=== What to do ===
Line by line, copy the listing below exactly.

START The data

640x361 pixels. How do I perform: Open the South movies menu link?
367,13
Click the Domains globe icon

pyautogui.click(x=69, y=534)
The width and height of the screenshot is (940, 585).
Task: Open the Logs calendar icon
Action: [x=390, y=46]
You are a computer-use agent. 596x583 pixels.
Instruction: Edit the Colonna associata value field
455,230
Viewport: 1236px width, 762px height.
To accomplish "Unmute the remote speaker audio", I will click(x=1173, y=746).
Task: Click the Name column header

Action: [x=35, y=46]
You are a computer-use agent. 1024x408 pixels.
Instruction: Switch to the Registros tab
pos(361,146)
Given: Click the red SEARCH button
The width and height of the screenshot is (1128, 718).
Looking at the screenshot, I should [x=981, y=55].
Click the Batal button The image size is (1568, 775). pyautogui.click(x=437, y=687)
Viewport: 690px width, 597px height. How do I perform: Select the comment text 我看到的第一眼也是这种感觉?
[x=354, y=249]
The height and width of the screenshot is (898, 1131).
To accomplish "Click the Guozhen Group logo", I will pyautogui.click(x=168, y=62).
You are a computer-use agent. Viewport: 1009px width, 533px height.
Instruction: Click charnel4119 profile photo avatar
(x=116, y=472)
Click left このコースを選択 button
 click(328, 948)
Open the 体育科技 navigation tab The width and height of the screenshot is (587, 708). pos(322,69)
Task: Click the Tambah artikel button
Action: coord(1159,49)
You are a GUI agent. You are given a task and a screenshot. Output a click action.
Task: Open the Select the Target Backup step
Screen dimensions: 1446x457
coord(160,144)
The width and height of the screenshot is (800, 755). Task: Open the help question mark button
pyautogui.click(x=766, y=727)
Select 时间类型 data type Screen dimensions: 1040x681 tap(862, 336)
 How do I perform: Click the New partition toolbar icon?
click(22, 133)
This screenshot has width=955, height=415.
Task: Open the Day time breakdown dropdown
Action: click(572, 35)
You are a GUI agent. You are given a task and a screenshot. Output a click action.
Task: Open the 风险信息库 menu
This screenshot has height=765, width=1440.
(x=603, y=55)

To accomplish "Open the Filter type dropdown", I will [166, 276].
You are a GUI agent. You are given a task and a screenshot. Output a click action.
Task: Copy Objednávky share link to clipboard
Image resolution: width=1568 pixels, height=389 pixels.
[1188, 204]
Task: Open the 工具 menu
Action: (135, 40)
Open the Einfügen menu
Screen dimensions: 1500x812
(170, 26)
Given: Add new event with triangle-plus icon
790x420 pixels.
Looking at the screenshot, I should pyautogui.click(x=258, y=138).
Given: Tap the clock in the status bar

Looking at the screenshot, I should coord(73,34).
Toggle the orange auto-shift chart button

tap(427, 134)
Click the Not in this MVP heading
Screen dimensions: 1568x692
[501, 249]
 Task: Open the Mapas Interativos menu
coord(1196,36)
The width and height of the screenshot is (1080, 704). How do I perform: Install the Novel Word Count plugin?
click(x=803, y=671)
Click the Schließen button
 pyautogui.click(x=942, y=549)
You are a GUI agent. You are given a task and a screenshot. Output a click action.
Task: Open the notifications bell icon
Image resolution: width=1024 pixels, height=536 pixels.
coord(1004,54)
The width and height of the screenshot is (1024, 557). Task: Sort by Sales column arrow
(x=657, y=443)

END The data

=== Written answer ===
640x361 pixels. How do I perform: Open the South movies menu link?
367,13
Click the Domains globe icon

pyautogui.click(x=69, y=534)
The width and height of the screenshot is (940, 585).
Task: Open the Logs calendar icon
Action: [x=390, y=46]
You are a computer-use agent. 596x583 pixels.
Instruction: Edit the Colonna associata value field
455,230
Viewport: 1236px width, 762px height.
To accomplish "Unmute the remote speaker audio", I will click(x=1173, y=746).
Task: Click the Name column header

Action: [x=35, y=46]
You are a computer-use agent. 1024x408 pixels.
Instruction: Switch to the Registros tab
pos(361,146)
Given: Click the red SEARCH button
The width and height of the screenshot is (1128, 718).
Looking at the screenshot, I should [x=981, y=55].
Click the Batal button The image size is (1568, 775). pyautogui.click(x=437, y=687)
Viewport: 690px width, 597px height. How do I perform: Select the comment text 我看到的第一眼也是这种感觉?
[x=354, y=249]
The height and width of the screenshot is (898, 1131).
To accomplish "Click the Guozhen Group logo", I will pyautogui.click(x=168, y=62).
You are a computer-use agent. Viewport: 1009px width, 533px height.
Instruction: Click charnel4119 profile photo avatar
(x=116, y=472)
Click left このコースを選択 button
 click(328, 948)
Open the 体育科技 navigation tab The width and height of the screenshot is (587, 708). pos(322,69)
Task: Click the Tambah artikel button
Action: coord(1159,49)
You are a GUI agent. You are given a task and a screenshot. Output a click action.
Task: Open the Select the Target Backup step
Screen dimensions: 1446x457
coord(160,144)
The width and height of the screenshot is (800, 755). Task: Open the help question mark button
pyautogui.click(x=766, y=727)
Select 时间类型 data type Screen dimensions: 1040x681 tap(862, 336)
 How do I perform: Click the New partition toolbar icon?
click(22, 133)
This screenshot has width=955, height=415.
Task: Open the Day time breakdown dropdown
Action: click(572, 35)
You are a GUI agent. You are given a task and a screenshot. Output a click action.
Task: Open the 风险信息库 menu
This screenshot has height=765, width=1440.
(x=603, y=55)

To accomplish "Open the Filter type dropdown", I will [166, 276].
You are a GUI agent. You are given a task and a screenshot. Output a click action.
Task: Copy Objednávky share link to clipboard
Image resolution: width=1568 pixels, height=389 pixels.
[1188, 204]
Task: Open the 工具 menu
Action: (135, 40)
Open the Einfügen menu
Screen dimensions: 1500x812
(170, 26)
Given: Add new event with triangle-plus icon
790x420 pixels.
Looking at the screenshot, I should pyautogui.click(x=258, y=138).
Given: Tap the clock in the status bar

Looking at the screenshot, I should coord(73,34).
Toggle the orange auto-shift chart button

tap(427, 134)
Click the Not in this MVP heading
Screen dimensions: 1568x692
[501, 249]
 Task: Open the Mapas Interativos menu
coord(1196,36)
The width and height of the screenshot is (1080, 704). How do I perform: Install the Novel Word Count plugin?
click(x=803, y=671)
Click the Schließen button
 pyautogui.click(x=942, y=549)
You are a GUI agent. You are given a task and a screenshot. Output a click action.
Task: Open the notifications bell icon
Image resolution: width=1024 pixels, height=536 pixels.
coord(1004,54)
The width and height of the screenshot is (1024, 557). Task: Sort by Sales column arrow
(x=657, y=443)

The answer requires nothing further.